They talk about the NBA's new dress code, which is aimed at cleaning up the league's image. By and large the Suns are a dapper bunch, though Nash, their leader, perpetually looks as if he were headed for a Green Day gig. The respect and affection the staff has for Nash is endlessly evident: They love his competitiveness, his leadership, his smarts, his sense of humor and his absolute lack of pretension-in short, his ability to look like a hobo and play like a hero. "The bad news," says Mike, "is that Steve will be in violation even when he's dressed up."

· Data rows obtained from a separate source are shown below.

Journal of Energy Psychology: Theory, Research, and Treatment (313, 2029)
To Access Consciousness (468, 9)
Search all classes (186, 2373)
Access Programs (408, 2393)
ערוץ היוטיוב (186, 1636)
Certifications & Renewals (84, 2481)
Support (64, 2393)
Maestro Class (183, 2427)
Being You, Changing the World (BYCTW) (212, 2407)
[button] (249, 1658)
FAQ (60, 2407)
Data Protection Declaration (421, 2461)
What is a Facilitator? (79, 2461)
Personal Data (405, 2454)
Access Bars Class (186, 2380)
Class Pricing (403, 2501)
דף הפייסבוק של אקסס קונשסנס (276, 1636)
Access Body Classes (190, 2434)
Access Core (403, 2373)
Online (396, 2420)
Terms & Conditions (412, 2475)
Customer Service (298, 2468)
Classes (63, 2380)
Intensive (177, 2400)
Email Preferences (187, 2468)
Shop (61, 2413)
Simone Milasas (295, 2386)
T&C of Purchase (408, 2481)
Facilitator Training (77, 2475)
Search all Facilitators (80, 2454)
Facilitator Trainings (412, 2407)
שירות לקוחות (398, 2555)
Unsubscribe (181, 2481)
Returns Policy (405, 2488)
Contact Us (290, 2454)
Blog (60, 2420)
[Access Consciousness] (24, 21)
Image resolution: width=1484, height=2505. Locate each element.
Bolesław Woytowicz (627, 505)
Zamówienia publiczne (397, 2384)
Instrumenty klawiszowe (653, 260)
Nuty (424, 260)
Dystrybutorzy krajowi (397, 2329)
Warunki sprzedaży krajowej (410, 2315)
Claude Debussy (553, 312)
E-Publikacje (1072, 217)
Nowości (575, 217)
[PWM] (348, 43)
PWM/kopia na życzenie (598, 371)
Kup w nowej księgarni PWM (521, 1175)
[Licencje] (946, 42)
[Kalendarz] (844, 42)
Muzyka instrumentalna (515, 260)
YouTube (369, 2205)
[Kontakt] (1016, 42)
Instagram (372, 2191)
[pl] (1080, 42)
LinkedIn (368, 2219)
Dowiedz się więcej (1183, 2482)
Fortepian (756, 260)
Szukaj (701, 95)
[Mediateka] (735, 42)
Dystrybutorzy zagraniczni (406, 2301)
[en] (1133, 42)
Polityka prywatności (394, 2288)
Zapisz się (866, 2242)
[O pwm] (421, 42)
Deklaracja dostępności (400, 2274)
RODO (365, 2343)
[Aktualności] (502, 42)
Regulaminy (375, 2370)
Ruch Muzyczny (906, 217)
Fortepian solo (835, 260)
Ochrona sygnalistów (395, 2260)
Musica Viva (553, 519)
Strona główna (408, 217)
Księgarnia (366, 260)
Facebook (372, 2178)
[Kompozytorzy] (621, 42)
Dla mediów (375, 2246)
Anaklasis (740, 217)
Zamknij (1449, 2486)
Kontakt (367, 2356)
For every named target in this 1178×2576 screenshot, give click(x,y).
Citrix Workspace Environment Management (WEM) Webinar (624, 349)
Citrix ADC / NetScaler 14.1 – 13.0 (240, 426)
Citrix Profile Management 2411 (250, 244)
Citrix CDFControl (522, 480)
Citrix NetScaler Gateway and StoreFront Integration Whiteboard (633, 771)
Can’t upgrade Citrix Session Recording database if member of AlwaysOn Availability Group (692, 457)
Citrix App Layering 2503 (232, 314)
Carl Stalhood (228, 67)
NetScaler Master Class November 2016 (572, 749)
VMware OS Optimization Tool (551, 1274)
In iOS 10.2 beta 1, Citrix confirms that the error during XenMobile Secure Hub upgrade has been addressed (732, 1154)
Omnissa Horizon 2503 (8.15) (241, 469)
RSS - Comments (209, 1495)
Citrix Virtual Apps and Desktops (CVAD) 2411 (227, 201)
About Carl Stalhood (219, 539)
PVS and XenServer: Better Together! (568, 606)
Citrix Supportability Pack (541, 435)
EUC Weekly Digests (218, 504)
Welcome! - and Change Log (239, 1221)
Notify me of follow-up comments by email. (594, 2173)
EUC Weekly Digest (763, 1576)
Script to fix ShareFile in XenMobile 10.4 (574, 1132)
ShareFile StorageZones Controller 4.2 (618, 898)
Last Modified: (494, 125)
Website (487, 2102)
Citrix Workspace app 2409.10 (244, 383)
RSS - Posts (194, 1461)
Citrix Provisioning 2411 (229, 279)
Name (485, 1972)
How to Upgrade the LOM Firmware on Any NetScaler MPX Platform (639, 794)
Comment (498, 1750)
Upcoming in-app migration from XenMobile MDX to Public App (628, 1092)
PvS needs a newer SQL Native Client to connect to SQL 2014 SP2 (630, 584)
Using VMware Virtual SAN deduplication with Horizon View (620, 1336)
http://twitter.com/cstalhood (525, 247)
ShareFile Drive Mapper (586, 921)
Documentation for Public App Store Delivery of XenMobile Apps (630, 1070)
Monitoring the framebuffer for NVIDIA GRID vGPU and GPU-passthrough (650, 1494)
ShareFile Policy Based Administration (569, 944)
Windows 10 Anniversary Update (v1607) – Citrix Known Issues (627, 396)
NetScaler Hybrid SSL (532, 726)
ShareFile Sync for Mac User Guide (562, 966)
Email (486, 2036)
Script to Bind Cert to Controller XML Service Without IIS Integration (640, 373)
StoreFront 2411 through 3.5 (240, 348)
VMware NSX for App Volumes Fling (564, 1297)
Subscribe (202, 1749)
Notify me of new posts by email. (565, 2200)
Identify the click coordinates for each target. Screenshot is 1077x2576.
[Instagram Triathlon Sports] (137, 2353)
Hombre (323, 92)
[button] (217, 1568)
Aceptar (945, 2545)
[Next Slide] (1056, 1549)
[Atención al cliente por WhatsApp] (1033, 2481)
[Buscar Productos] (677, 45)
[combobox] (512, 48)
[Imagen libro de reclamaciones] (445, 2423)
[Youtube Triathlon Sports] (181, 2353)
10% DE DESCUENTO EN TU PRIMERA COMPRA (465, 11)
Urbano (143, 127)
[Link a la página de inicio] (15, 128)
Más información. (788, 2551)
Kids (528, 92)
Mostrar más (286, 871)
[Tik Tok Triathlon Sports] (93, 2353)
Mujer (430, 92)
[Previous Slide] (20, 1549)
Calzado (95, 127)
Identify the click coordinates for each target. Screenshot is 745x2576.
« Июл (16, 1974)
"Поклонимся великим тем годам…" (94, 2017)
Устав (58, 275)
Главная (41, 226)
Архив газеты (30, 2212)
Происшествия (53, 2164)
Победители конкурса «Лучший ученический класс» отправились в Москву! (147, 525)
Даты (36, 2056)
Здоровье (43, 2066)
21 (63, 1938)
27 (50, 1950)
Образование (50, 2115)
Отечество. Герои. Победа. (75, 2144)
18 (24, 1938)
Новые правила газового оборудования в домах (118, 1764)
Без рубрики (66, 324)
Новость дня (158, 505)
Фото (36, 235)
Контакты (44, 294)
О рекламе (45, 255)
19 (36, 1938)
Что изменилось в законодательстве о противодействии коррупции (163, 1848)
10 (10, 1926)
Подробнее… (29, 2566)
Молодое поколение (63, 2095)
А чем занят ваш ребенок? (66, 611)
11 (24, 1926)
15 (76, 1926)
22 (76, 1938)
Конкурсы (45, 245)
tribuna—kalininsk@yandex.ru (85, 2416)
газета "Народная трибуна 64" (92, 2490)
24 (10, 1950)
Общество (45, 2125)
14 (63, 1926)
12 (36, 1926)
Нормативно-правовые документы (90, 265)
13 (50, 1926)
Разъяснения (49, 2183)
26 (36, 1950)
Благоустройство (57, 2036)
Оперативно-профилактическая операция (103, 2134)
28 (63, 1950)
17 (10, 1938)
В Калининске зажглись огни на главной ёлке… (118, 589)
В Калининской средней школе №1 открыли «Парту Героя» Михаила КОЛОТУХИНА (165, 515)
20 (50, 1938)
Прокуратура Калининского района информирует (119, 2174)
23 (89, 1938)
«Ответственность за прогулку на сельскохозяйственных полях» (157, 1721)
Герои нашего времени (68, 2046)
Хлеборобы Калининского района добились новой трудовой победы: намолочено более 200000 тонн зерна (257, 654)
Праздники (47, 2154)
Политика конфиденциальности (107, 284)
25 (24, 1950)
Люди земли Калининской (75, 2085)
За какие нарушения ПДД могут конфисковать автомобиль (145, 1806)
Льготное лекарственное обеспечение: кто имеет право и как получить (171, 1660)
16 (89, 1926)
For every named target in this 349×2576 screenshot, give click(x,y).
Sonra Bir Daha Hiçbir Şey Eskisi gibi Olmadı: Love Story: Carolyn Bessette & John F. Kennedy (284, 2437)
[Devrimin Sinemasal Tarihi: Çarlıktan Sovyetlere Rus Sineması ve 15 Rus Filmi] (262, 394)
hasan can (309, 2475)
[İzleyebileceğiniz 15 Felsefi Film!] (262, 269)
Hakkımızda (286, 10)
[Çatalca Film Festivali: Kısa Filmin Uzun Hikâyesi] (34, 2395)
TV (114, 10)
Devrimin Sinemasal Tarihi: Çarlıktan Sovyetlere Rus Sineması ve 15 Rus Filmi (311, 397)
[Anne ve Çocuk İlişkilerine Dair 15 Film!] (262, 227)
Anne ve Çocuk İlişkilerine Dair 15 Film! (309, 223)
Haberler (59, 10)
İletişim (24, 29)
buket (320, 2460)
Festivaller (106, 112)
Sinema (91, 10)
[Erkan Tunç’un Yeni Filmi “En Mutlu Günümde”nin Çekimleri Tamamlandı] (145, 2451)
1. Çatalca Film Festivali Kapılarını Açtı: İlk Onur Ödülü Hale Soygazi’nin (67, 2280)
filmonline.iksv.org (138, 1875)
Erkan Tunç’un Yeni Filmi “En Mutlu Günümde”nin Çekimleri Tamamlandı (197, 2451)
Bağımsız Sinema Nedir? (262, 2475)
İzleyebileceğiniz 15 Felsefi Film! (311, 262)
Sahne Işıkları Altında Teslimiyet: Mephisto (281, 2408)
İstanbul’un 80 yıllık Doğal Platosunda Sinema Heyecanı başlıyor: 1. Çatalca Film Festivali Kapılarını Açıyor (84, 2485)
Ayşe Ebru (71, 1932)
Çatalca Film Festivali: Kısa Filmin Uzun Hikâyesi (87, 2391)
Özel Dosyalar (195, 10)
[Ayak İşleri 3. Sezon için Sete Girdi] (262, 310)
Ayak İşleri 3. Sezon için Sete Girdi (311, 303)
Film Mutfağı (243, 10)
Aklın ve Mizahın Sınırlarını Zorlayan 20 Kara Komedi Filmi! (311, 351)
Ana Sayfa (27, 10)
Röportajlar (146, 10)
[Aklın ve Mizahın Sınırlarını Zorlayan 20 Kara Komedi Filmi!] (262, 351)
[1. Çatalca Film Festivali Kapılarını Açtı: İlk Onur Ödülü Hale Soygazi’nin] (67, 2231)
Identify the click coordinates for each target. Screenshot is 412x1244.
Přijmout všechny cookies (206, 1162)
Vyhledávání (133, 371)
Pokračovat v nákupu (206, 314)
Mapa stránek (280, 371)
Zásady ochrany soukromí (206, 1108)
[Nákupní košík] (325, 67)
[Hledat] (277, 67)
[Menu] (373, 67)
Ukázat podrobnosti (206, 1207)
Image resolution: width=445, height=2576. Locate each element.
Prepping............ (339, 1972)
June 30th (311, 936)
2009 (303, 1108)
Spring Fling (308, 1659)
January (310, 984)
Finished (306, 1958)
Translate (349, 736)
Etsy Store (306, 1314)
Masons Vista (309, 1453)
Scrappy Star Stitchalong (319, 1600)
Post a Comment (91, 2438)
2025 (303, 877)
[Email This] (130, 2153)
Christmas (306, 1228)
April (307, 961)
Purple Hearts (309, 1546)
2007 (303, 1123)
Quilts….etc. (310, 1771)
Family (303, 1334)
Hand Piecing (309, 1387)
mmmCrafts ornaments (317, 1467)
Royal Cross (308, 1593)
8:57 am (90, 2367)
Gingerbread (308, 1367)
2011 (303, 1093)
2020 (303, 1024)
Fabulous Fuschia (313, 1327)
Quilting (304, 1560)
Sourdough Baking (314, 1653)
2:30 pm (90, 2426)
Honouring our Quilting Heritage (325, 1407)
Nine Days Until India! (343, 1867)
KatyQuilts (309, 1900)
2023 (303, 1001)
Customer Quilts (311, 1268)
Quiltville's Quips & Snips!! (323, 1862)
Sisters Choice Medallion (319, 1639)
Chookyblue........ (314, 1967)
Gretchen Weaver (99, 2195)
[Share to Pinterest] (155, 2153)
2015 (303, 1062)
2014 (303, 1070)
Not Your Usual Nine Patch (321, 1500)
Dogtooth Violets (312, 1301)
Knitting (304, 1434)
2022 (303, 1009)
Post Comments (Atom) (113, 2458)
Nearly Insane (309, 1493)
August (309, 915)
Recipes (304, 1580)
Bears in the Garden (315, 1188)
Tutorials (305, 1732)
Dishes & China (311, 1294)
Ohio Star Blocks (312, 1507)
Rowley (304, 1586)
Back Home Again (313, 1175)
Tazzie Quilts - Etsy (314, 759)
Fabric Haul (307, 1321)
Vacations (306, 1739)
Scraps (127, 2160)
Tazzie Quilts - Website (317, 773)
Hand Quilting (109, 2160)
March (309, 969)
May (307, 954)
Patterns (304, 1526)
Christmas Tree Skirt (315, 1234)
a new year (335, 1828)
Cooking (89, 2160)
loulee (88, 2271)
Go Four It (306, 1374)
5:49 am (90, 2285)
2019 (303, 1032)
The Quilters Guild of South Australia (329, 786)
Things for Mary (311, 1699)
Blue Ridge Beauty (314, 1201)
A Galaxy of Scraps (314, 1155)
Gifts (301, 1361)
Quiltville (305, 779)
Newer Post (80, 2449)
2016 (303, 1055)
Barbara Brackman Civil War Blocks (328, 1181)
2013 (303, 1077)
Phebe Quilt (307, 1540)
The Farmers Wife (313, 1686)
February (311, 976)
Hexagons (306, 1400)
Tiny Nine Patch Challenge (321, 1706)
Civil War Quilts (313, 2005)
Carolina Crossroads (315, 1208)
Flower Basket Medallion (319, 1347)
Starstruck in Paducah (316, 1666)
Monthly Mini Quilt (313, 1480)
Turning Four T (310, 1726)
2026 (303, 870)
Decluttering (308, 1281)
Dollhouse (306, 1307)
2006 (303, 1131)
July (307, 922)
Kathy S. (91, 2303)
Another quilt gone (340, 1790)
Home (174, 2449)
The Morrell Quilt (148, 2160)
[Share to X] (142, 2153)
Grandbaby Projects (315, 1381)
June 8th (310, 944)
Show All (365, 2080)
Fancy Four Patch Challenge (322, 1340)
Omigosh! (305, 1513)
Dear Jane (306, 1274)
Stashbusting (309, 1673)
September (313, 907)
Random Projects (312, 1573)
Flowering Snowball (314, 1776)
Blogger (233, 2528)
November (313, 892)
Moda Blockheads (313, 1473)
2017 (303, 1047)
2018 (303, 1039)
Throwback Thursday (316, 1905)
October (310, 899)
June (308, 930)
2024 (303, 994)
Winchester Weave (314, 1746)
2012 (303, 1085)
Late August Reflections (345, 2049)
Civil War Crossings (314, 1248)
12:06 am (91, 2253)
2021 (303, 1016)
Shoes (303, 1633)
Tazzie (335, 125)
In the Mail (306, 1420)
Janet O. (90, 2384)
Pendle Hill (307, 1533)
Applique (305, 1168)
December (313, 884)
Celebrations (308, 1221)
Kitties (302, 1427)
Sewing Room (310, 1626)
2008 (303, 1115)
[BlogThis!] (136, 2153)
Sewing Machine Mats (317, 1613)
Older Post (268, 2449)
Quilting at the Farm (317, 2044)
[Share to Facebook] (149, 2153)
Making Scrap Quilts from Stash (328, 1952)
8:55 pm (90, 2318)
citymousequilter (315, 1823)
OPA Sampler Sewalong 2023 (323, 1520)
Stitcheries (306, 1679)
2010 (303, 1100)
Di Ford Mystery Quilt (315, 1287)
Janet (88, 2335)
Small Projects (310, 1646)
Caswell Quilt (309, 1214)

When the conversation turns to Stoudemire, whose five-year, $73 million contract extension will be announced on Media Day, the coaches sound more like fans. "Last season he dunked on [the Houston Rockets'] Yao Ming and didn't even look at him," says Weber. "Yao is 7'6". How is that possible?"
"Yao wasn't looking at him, either," says Iavaroni. "He had his eyes closed in fear."
"I'm not sure his best dunk wasn't against Adonal Foyle in the Golden State game," says Gentry.
"The one against [the Minnesota Timberwolves' Michael] Olowokandi was better," counters Weber. "Olowokandi's 7'1" and his wingspan must be 9'6"."
"That doesn't count," says Gentry. "Olowokandi's a pussy."
"That's Gentry," Iavaroni says, turning to me. "G-e-n.... "
GETTING THE DRILL DOWN
It's 1 p.m., and the coaches are on the America West floor. The court had been taken up for a concert, and there are no lines on the concrete surface and no goals. "Stand here," Iavaroni tells me. "We'll pretend Jack is the low block."